Ballistic missile threats and reentry vehicles continue to proliferate and evolve technically. Several anti ballistic missile (ABM) defense systems have been developed, however, which are capable of intercepting such missiles with precise hit-to-kill technologies. Nevertheless, currently known kill vehicles of this type tend to exhibit limited agility (i.e., high-g capability) and are not always capable of operating effectively in the high endo-atmosphere.
More particularly, conventional kill vehicles typically include a seeker assembly, a guidance electronics section, a divert and attitude and control system (DACS), power sources, and a communication system, all of which are enclosed within a structure and aero shell. As these subsystems continue to advance and acquire additional capabilities, the mass of the overall kill vehicle tends to increase, reducing its agility.

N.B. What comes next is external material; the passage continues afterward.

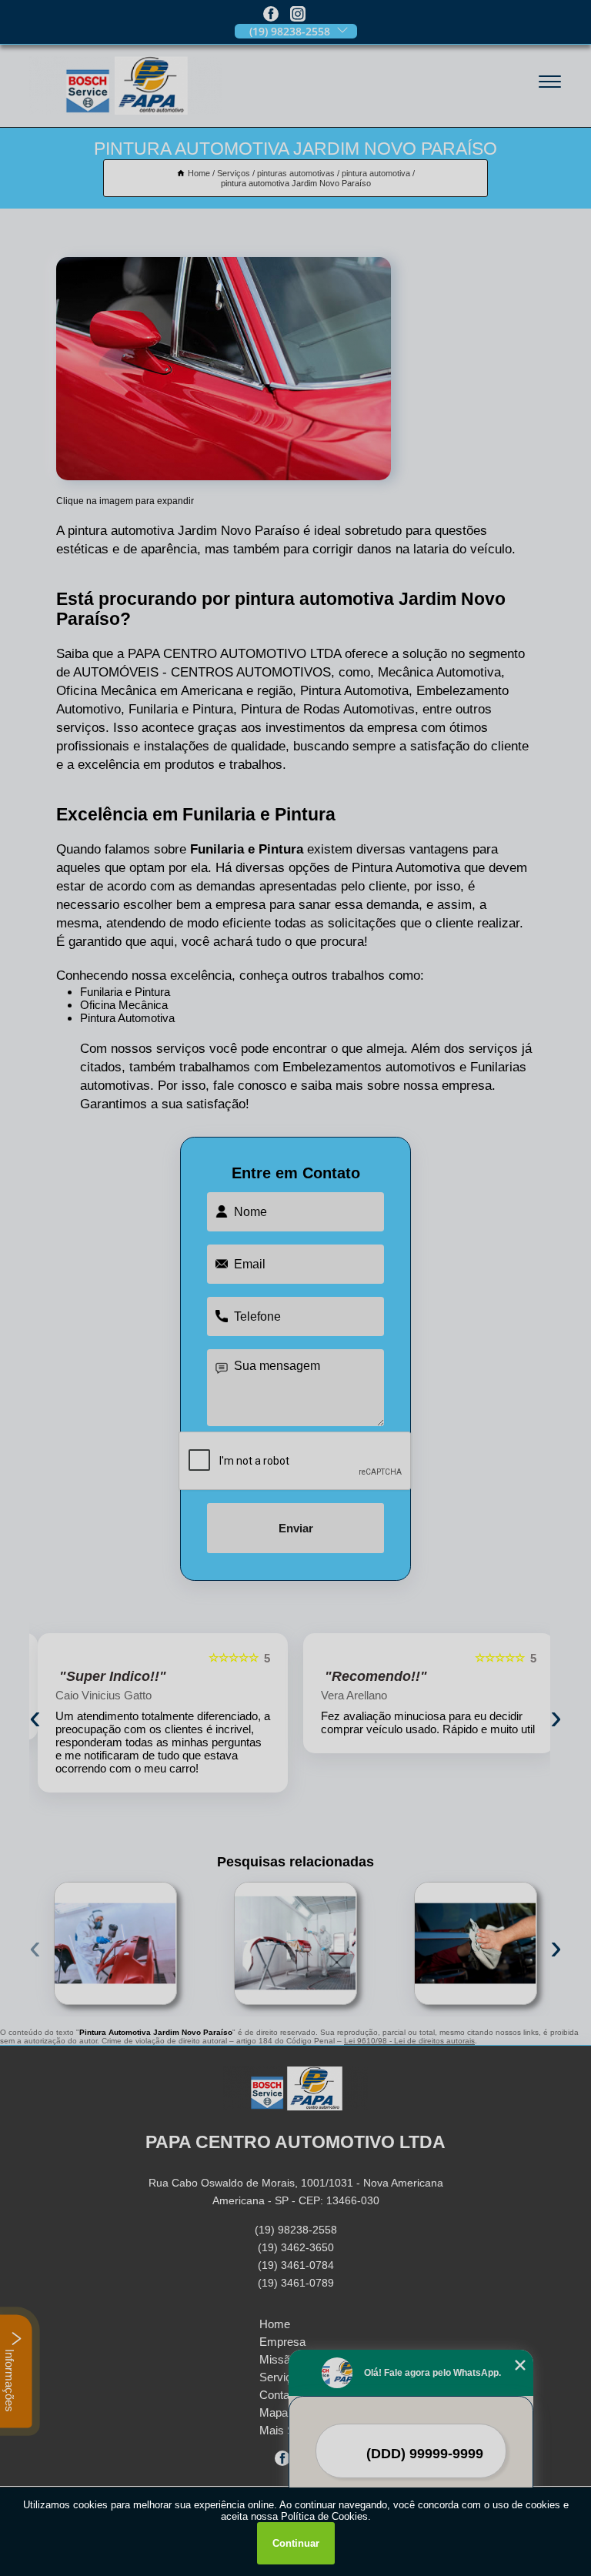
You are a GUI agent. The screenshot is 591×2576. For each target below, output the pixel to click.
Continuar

Furthermore, conventional DACS employ only a single divert thruster arrangement and a separate attitude control system, both of which are limiting factors given the typically constrained packaging envelope for thruster assemblies and associated attitude control system.
Accordingly, it is desirable to provide improved systems and methods for controlling aeronautical vehicles, such as kill vehicles and the like. Other desirable features and characteristics of the present invention will become apparent from the subsequent detailed description and the appended claims, taken in conjunction with the accompanying drawings and the foregoing technical field and background.